Photographs and video footage published by WAtoday.com.au on Monday revealed the terrible conditions in the restaurant kitchen, including vast accumulations of grease, a multitude of cockroaches and a stove-top that was literally falling apart.
The name of the restaurant has not been published to preserve the anonymity of the work crew that removed the fitout, but WAtoday.com.au can reveal it had been the subject of hygiene standard complaints in January 2013 and May 2014.
The restaurant also failed a health inspection by workers from a northern suburbs council less than seven months before it closed its doors, in part because of the presence of cockroaches
Could this level of great build-up and filth have happened in the space of five monts?
"The city undertook an inspection…and the restaurant owners were presented with a written requirement to undertake significant cleaning and arrange pest control for cockroaches," the council's CEO said in a statement.
"The city undertook another inspection approximately seven days later and was satisfied with measures the owners took to address issues raised in the initial inspection."
It is understood council inspectors returned to view the kitchen several times in the two months that followed those inspections but had not been back in the five months that preceded the restaurant closing.
According to the cleanout crew, the restaurant shut its doors of the owner's volition just 48 hours before they found it in putrid shape – a state the council admitted would have seen the venue closed down and owners prosecuted, had it been aware of the dire conditions.
Ironically, the restaurant’s toilet was found to be almost clean enough to eat off.
"If a restaurant was presented in a state exhibited in the photos contained in this story, the owners would expect at a minimum an 'improvement notice' for a kitchen in such an unclean state, coupled with an infringement of up to $1,000 per offence," the council CEO said.
"Without doubt, the amount of pest activity contained in the video would result in a 'prohibition order' to shut the kitchen, and the commencement of prosecution."
While information provided by the council would seem to indicate the restaurant's descent into an unhygienic state happened in the five months before closure, a member of the work crew said that timeline made no sense.
"There is no way what we saw happened in five months.
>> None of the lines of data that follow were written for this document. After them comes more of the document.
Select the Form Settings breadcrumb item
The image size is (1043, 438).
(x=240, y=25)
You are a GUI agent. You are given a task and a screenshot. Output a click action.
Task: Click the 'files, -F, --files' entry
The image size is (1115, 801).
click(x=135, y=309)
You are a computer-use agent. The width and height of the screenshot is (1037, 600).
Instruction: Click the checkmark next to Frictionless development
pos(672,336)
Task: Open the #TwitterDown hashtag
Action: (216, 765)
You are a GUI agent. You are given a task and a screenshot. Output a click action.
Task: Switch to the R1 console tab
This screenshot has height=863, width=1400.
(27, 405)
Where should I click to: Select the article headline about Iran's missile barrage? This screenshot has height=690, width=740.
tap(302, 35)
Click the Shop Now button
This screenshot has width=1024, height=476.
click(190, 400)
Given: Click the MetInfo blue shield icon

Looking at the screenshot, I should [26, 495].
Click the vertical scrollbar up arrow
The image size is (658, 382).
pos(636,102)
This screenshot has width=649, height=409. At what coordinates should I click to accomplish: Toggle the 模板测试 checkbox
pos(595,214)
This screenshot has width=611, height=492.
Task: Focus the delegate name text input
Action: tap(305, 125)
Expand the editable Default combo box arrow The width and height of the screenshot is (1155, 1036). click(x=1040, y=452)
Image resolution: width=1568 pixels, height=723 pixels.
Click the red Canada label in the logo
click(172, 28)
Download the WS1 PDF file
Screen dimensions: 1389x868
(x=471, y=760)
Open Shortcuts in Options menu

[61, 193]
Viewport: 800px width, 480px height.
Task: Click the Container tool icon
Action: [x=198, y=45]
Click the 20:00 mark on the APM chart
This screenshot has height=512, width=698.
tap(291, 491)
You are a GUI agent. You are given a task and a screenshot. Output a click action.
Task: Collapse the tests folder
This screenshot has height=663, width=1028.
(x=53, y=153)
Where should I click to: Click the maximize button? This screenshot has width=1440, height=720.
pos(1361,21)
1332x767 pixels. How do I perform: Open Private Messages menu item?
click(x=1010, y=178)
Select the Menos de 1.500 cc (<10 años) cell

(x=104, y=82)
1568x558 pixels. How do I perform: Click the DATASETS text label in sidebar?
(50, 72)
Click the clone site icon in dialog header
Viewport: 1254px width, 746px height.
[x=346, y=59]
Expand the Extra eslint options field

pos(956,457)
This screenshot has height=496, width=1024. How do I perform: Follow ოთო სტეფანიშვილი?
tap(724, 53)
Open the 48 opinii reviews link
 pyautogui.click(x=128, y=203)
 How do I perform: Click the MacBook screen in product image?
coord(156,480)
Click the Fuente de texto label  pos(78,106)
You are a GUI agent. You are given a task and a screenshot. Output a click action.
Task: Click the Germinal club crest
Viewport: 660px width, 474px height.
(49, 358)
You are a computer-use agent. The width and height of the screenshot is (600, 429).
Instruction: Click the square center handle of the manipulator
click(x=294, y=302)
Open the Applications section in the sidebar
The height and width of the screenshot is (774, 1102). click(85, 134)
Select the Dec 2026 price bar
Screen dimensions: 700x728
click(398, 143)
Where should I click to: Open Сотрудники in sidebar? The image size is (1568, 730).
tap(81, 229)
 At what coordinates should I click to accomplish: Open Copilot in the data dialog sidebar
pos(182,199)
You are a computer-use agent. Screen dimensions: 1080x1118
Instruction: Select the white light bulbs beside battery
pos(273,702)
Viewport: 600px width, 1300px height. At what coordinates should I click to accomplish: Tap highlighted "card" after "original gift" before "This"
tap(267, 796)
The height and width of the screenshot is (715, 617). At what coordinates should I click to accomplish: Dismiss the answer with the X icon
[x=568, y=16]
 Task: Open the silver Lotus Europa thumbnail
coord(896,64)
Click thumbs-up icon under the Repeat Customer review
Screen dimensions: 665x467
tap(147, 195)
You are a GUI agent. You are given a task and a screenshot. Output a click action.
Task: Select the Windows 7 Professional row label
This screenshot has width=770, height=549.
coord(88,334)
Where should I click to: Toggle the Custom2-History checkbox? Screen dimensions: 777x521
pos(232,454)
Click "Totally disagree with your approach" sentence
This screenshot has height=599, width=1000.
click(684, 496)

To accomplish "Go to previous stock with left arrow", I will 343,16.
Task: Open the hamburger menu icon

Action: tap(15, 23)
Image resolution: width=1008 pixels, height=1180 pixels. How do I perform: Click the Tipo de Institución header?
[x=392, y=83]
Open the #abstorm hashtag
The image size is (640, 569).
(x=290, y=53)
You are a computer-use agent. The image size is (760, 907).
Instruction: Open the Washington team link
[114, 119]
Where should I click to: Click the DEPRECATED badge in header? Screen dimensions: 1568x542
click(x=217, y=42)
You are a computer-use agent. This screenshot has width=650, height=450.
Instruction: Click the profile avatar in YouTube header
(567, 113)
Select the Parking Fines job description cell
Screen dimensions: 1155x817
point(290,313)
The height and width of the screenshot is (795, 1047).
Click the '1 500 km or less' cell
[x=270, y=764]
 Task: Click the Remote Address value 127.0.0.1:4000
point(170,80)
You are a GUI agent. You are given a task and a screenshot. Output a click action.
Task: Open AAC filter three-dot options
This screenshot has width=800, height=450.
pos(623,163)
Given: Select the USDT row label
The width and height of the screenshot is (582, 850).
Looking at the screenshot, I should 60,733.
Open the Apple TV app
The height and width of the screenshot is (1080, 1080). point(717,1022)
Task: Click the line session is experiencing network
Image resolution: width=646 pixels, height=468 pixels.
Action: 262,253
The mess in there was from years of neglect," the worker said.
On top of the health concerns, the worker said the eatery was a fire disaster waiting to happen.
"When we cleared out the drip try from the ventilation we ended up with two five-gallon drums of what was basically fat," the worker said.
"Had there been a fire, it would have taken hold really quickly. You wouldn't have got out of there.
"The food preparation area looked like the dungeon setting from the movie Saw. I still can't fully describe the smell of the place.
"The crew that I was working with said this was one of the worst they had seen. That's one of the worst.
"There are more out there and they are worse. That's frightening."